Although Emily Dickinson is one of the most well-known American poets by name — we all have to read her in high school — she doesn’t exactly have a lot of greatest hits. If asked to name one of her poems (tricky, since none of them have titles), most of us would probably come up with “Because I could not stop for death,” “Wild Nights — Wild Nights!”, or, maybe, due to the proto-surreal quality of the opening line, “Hope is the thing with feathers.” What you might not remember, though, is that her poetry isn’t the easiest read. While she uses fairly simple language, straightforward rhymes, and themes that don’t come off as particularly hard to grasp, her unique compositional structure and use of punctuation (all those — dashes!) lends each poem a different reading by whomever approaches it; plus, it just looks weird on the page.

This sort of composition also lends itself to open-ended musical interpretation, and Dickinson’s poetry has been set to music several times, most famously by Aaron Copland. We’re fortunate that someone as talented, intelligent, and possessing of such a marvelous voice as Josephine Foster has done this in our own time. On her new album, Graphic as a Star, Foster has carefully (or perhaps intuitively — it would be interesting to hear outtakes or aborted attempts) selected 26 of Dickinson’s approximately 1,800 poems, choosing ones that seem to fit within her own natural phrasing.

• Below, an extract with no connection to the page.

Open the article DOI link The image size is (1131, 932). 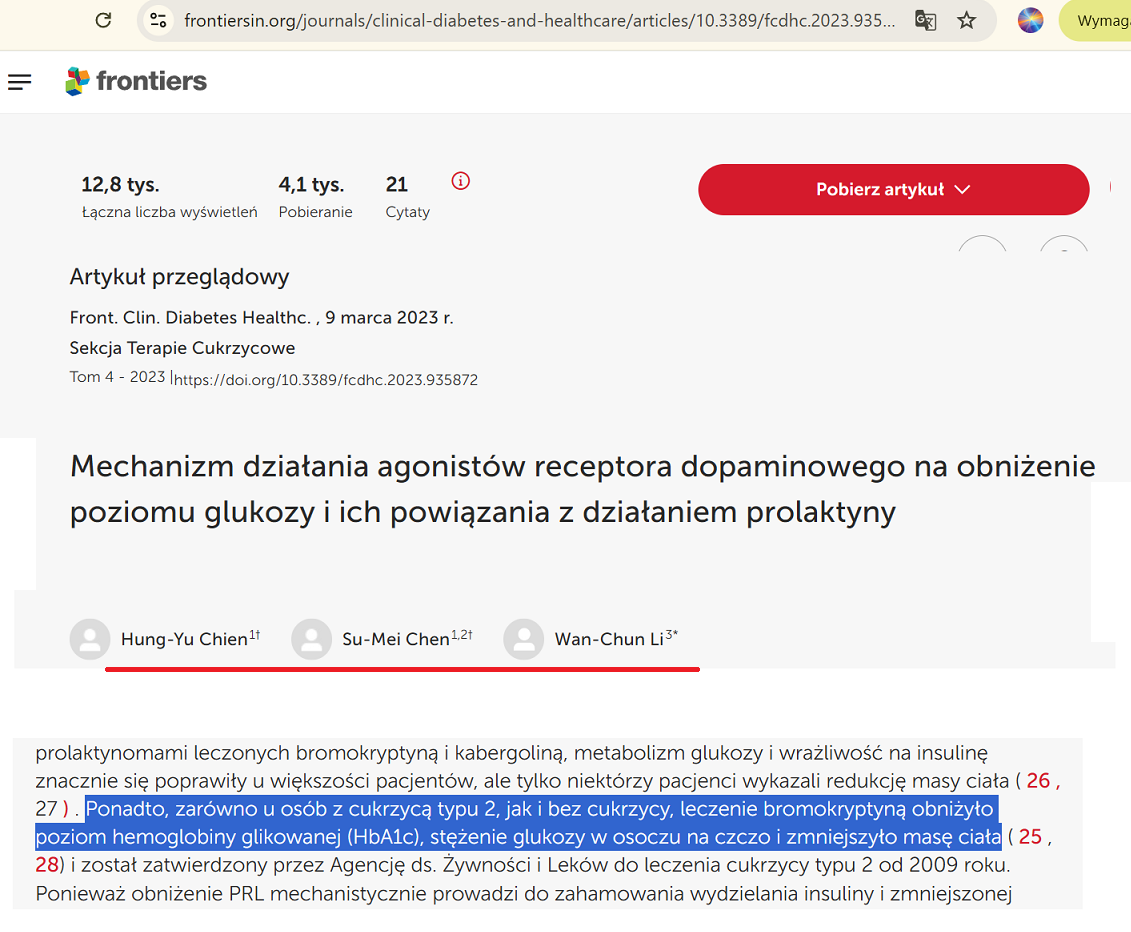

The songs here don’t sound terribly different from those on her folkier releases, and Graphic could be considered a companion piece to Wolf in Sheep’s Clothing, Foster’s 2005 interpretation of 19th-century German Lieder written by the likes of Brahms, Schubert, and Goethe. In fact, if you didn’t know these were 150-year-old poems, I’m guessing most non-American Lit grad students wouldn’t pick up on the songs’ sources. In many ways, it’s her most straightforward, American folk-sounding record yet: the gentle acoustic guitar strums and light picking provide a simple backdrop to the lyrical delivery (as expected of folk music at its most basic function), and the few harmonica flourishes sound remarkably similar to runs on Dylan’s earliest records.

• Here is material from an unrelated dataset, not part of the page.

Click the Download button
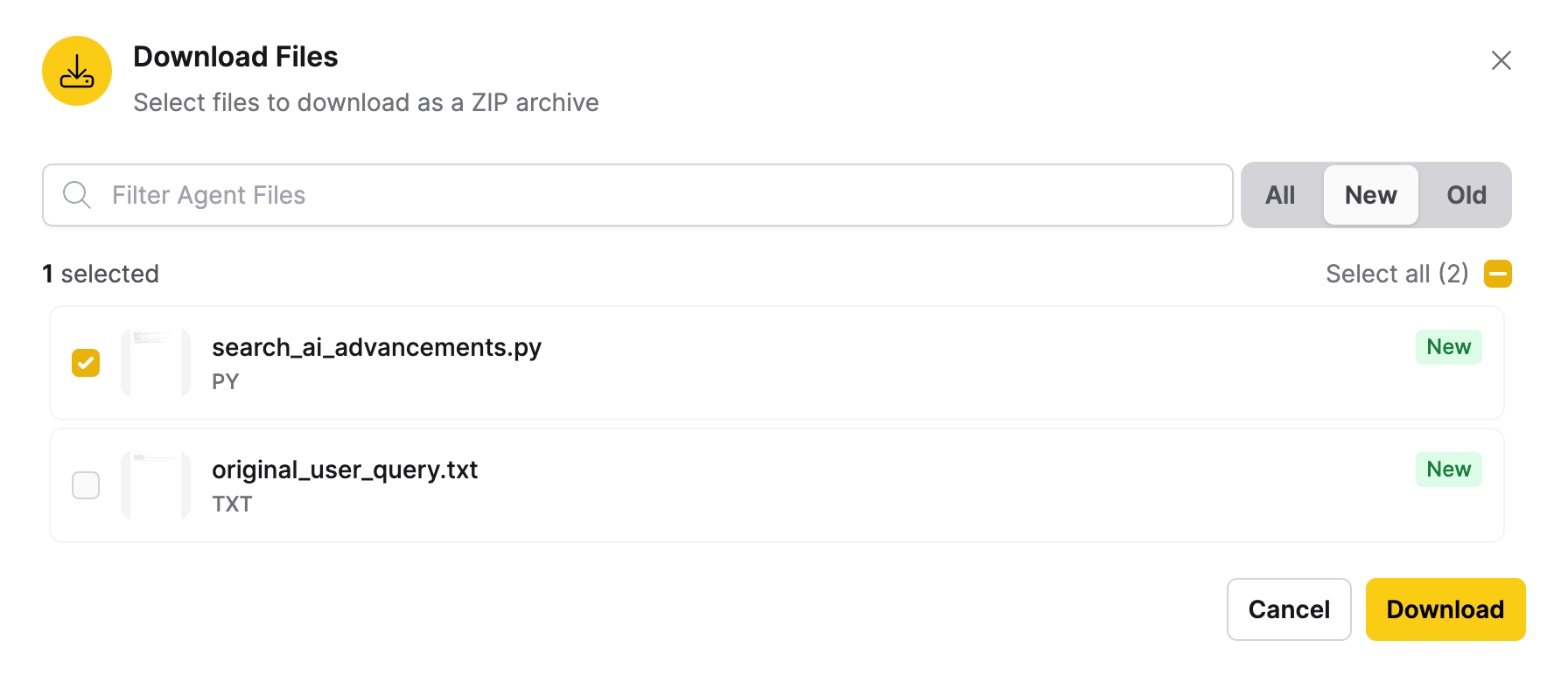1568x682 pixels. tap(1445, 609)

Dickinson’s poems are famously short, and a few of these tracks clock in at just over 30 seconds, usually in an a cappella delivery and from poems comprising fewer than 10 lines. The longest song, “My Life had stood a Loaded Gun,” reaches nearly five minutes, an epic for this album. Foster’s voice stretches 24 lines into a pastoral lament via a mildly melancholic, hummable tune. It’s positioned in the middle of the album, allowing the conceptual nature and short duration of the project to fall away for a moment. “Tell as a Marksman,” one of the final tracks, serves a similar function, swinging a bit with harmonica accompaniment and serving up something akin to a pop song.

Grounding all of this is Foster’s voice, a lilting, robust instrument that has few peers in the contemporary folk scene, freak or mersh. As a teenager, she trained to be an opera singer and was herself a singing teacher for a while; the application of that training to this type of music (art folk? avant folk?) is the primary component that makes all of her records immediately arresting. Whether solo or with a psych-rock band, performing children’s songs or interpreting poetry, playing harp or ukulele, acoustic or electric guitar, she always sounds uniquely herself, while bringing something different to each album. Foster is one of those artists you can’t help but admire, even if you don’t always like the results of the varying paths she explores. With Graphic As A Star, she’s delivered an intimate reading of a revered American poet and made it entirely her own, creating her most beguiling work yet in the process.